Your AI pipeline shouldn't crash at 3 AM because your model learned a new field. Your data layer shouldn't require a DBA ticket to accept new attributes. And your downstream models shouldn't hallucinate because they're reading partial data from a mid-migration table.

Forma's combination of EAV + JSON Schema + Hot Tables solves all three problems:

• Instant schema evolution: New fields take effect in seconds, not days
• Type-safe validation: Bad data is rejected before it corrupts your training set
• Query performance that doesn't tank: Hot fields get B-tree indexes, cold fields stay flexible

This post explains why this "old-school" data model is actually the most practical choice for AI-era applications.

Starting with a Real Scenario

Imagine you're building an AI-powered CRM system. A user speaks into their microphone:

"Log this—I just had a call with Mr. Zhang. He's very interested in our new proposal, budget around $500K, let's follow up next Tuesday."

Your AI Agent transforms this into structured data:

{
  "contact_name": "Mr. Zhang",
  "interaction_type": "phone_call",
  "sentiment": "positive",
  "budget_estimate": 500000,
  "next_followup": "2024-01-16",
  "notes": "Interested in new proposal"
}

Now here's the problem: Can your database accept this data?

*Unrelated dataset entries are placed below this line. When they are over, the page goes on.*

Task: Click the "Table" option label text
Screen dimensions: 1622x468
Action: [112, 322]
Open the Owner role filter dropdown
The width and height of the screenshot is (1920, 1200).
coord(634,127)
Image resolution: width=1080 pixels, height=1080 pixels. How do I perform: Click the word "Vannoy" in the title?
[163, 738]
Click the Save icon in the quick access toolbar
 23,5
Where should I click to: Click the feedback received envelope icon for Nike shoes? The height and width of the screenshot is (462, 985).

If you're using traditional relational tables:

1. No sentiment column? Stop the service, ALTER TABLE ADD COLUMN
2. New customer needs an industry field? Stop again
3. Different customers need different custom fields? One table per customer?

This clearly doesn't scale. Based on our surveys of 50+ enterprise customers, a single DDL change takes an average of 3-7 business days from ticket to deployment.

But a moderately complex AI Agent can produce 10-50 field combination variations per day. That's a two-order-of-magnitude mismatch in cycle time.

Translating DBA Concerns to AI Engineer Problems

If you've read database literature, you've heard terms like "ACID compliance" and "transaction isolation." Here's what they actually mean for your AI pipelines:

What DBAs Say	What AI Engineers Experience
"Zero DDL"	Your ingestion script won't crash because a new field appeared
"Schema validation"	Bad data won't silently corrupt your training set
"Transaction isolation"	Your model won't train on half-written records
"Data consistency"	No more debugging why your embeddings are drifting mysteriously

When we say "zero dirty reads," we're not trying to impress database academics. We're preventing the scenario where your embedding model trains on a record that was mid-update—leading to subtle, impossible-to-debug model drift.

This is about pipeline stability, not database theory.

JSON Schema: The "Type System" for AI Output

This is where JSON Schema's value shines.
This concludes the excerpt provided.